A fronte di ciò UE, BCE e FMI hanno imposto alla Grecia manovre fiscali restrittive che, in un Paese fortemente intriso di statalismo, con una marea di dipendenti pubblici e pensionati più giovani della media europea, ha lasciato una cospicua fetta di popolazione in stato di indigenza. Non credo, peraltro, che fosse possibile una soluzione indolore, dato che non vi era alcun motivo per lasciare a carico degli altri cittadini europei l'onere di consentire che la Grecia vivesse al di sopra dei suoi mezzi come ha fatto per almeno tre decenni, ossia da quando entrò nella Comunità europea a inizio anni Ottanta.

La situazione ormai si trascina in questo modo: la Grecia è in stato comatoso e ottiene nuovi crediti che servono unicamente a pagare i debiti che arrivano a scadenza, a fronte di manovre fiscali mai risolutive, non da ultimo perché infarcite di aumenti di imposte che, se riscosse, ammazzaerebbero quel po' che rimane dell'economia; se non riscosse, lascerebbero alto il deficit. Tra i creditori pubblici, il FMI ritiene che quel debito sia insostenibile e vada in buona parte abbattuto, mentre i Paesi europei, Germania in primis, si oppongono a ogni ipotesi di riduzione del valore nominale. Nel corso degli anni sono state peraltro accordate riduzioni di tassi di interessi e lunghe moratorie sul pagamento degli stessi, ma ciò non è stato sufficiente a rendere il debito sostenibile.

In buona sostanza, chi si oppone alla riduzione del valore nominale sceglie di voler negare la realtà, ossia che la Grecia non riuscirà mai a pagare quel debito. Allungare le scadenze e concedere ulteriori moratorie senza intaccare il valore nominale significa unicamente voler far credere a coloro che debbono sostenere la perdita, ossia i contribuenti europei, che quel debito verrà restituito. Ma è evidente che se fra 50 anni verrà ripagato (e io ne dubito) il valore reale sarà in ogni caso fortemente eroso.

Perché, dunque negare la realtà? Semplicemente perché, a livello contabile, i creditori europei possono continuare a far finta che il loro credito nei confronti della Grecia sia in bonis, mentre in caso di abbattimento del valore nominale dovrebbero riconoscere una perdita, che avrebbe effetti sul loro deficit (e sul debito).

A ben vedere, si tratta di una mera finzione contabile, che non rappresenta in modo minimamente veritiero la realtà dei fatti.

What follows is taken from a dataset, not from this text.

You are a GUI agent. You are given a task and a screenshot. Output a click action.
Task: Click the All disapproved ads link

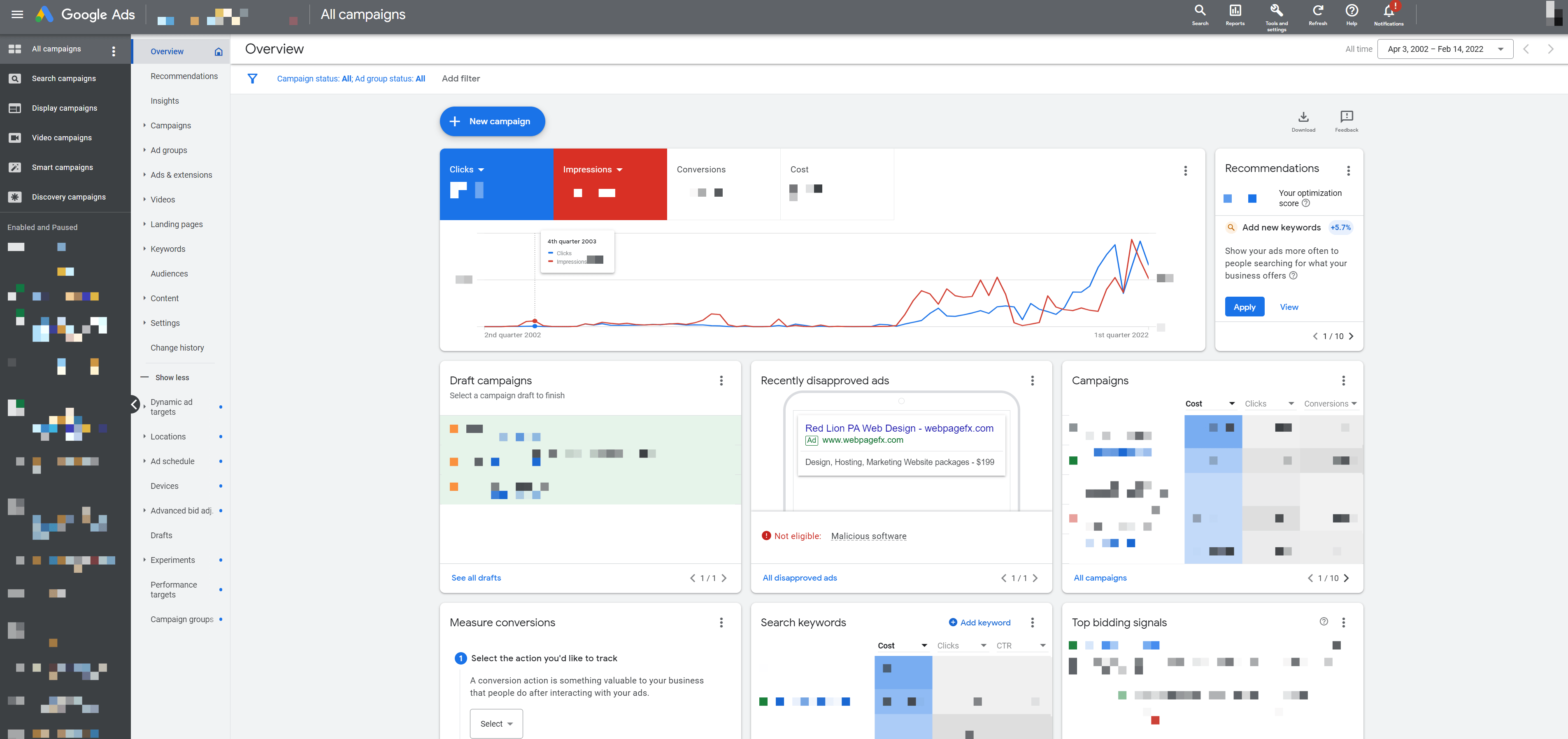click(800, 577)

Il problema è che, così facendo, si continuerà, al massimo ogni due anni, a concedere alla Grecia nuovo credito per decine di miliardi, gonfiandone il debito e rendendolo sempre meno sostenibile. Rimandando, di fatto, la resa dei conti.

Molto meglio sarebbe, invece, prendere atto della realtà, cancellare buona parte di quel debito e chiudere il rubinetto nei confronti della Grecia che, a quel punto, potrebbe ripartire con poco debito, non dovrebbe sottostare ai diktat dei creditori internazionali, ma, al tempo stesso, non otterrebbe più un centesimo a spese dei contribuenti degli altri Paesi.

Per i quali, checché ne dica Padoan, le ripercussioni delle scelte scellerate dei loro governi negli ultimi anni sono già costate e continueranno a costare parecchio.